|
http://lwn.net/Articles/310739/ Adding a system call to the kernel is never done lightly. It is important to get it right before it gets merged because, once that happens, it must be maintained as part of the kernel's binary interface forever. The proposal to add preadv() and pwritev() system calls provides an excellent example of the kinds of concerns that need to be addressed when adding to the kernel ABI. The two system calls themselves are quite straightforward. Essentially, they combine the existing pread() and readv() calls (along with the write variants of course) into a way to do scatter/gather I/O at a particular offset in the file. Like pread(), the current file position is unaffected. The calls, which are available on various BSD systems, can be used to avoid races between an lseek() call and a read or write. Currently, applications must do some kind of locking to prevent multiple threads from stepping on each other when doing this kind of I/O. The prototypes for the functions look much like readv/writev, simply adding the offset as the final parameter: ssize_t preadv(int d, const struct iovec *iov, int iovcnt, off_t offset);
ssize_t pwritev(int d, const struct iovec *iov, int iovcnt, off_t offset);
But, because off_t is a 64-bit quantity, this causes problems
on
some architectures due to the way system call arguments are
passed.

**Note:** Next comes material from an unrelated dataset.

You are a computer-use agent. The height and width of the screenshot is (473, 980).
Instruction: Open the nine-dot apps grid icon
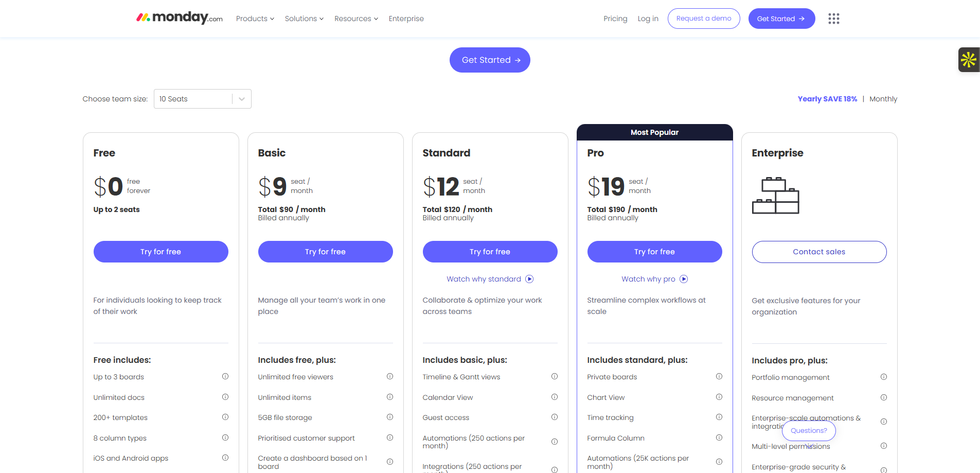[x=833, y=19]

After Gerd Hoffmann posted version 2
of the patchset, Matthew Wilcox was quick to point out a problem:
Are these prototypes required? MIPS and PARISC
will need wrappers to
fix them if they are. These two architectures have an ABI which
requires 64-bit arguments to be passed in aligned pairs of registers,
but glibc doesn't know that (and given the existence of syscall(3),
can't do much about it even if it knew), so some of the arguments end
up
in the wrong registers.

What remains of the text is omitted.